The velvet void

Part 8. The Guillemots make their entrance.

6 June

A sad day. It seems my little sparrow friend is gone. I don’t know if he went off in search of a mate, tired of singing into the void, or if he was eaten by the owl. Either way, it’s been awfully quiet in camp. He was singing from the top of the antenna when I got up and while I was drinking tea and eating but when I came back at 8-ish to make radio call he was nowhere to be seen and I haven’t seen or heard him since. The snow buntings are still coming to eat rice and to chase each other but it’s very quiet and lonely without the little sparrow. I even said good morning to him today. Sad.

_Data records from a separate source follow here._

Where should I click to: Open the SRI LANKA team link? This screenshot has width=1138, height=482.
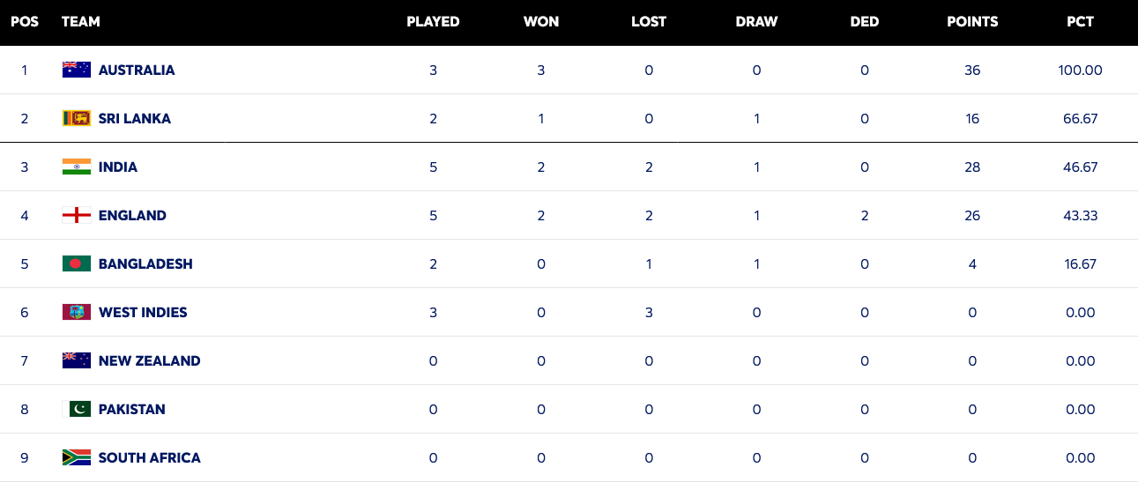point(135,118)
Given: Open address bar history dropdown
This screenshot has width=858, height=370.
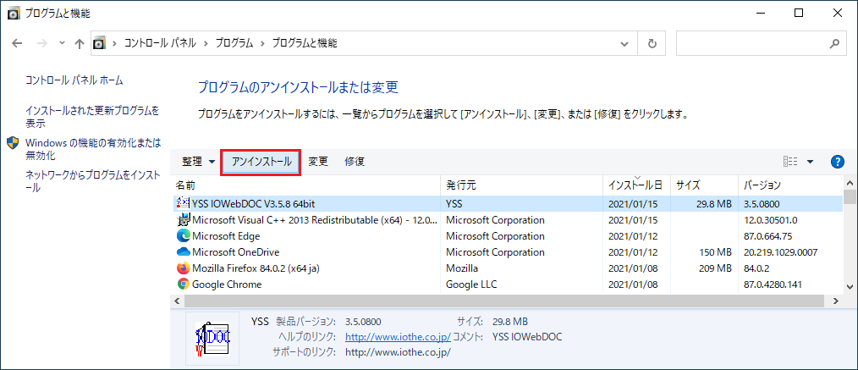Looking at the screenshot, I should 628,43.
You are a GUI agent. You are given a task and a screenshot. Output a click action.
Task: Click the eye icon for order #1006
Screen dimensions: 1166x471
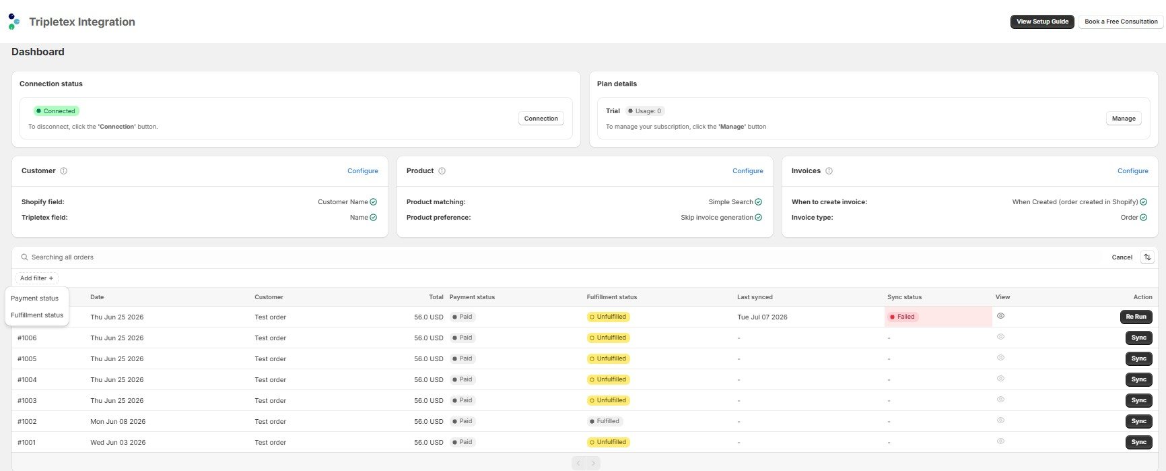point(1001,337)
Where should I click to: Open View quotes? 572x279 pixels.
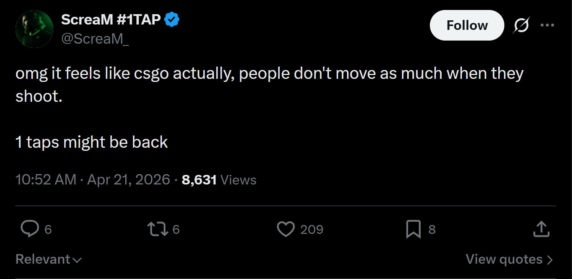click(504, 259)
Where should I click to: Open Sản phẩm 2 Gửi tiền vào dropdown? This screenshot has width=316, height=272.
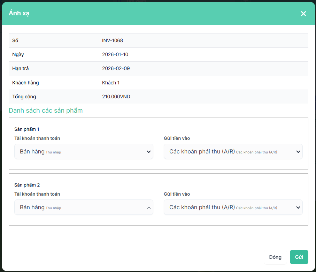[233, 207]
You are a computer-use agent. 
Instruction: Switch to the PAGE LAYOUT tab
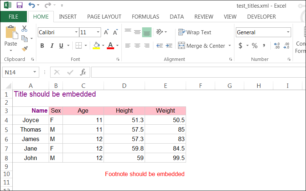tap(104, 17)
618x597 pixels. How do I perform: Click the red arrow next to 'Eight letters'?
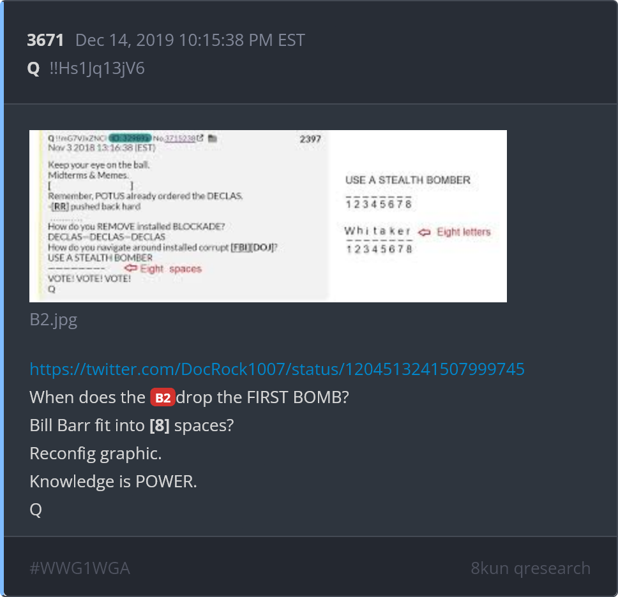click(x=424, y=232)
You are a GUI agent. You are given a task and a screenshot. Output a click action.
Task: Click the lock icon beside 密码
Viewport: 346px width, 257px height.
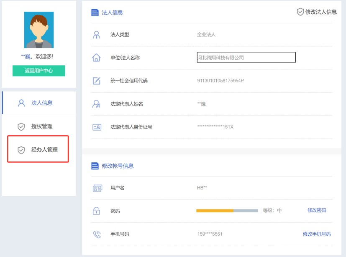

I went and sat on the table, the highest point on the island, early this morning (0300-ish) to write a letter and to watch the world in the beautiful gold and pink light of the midnight sun. There was a new moon crescent on the horizon following the sun, though it must have set around 0330 or 0400 since I couldn’t find it again after that.

All sorts of birds were around, a few of each in groups or alone, sneaking up on me and disappearing again quickly. The owl, of course, a turnstone, some black-bellied plovers. And then, a whole bunch of black and white birds with bright red feet. Oooo boy. Big day, the crew’s back. They flew around in a circle, looked everything over and then disappeared again the way they had come. They were around all morning after that in ones and twos and threes. One pair landed on a nest box for ½ a second. It was pretty exciting.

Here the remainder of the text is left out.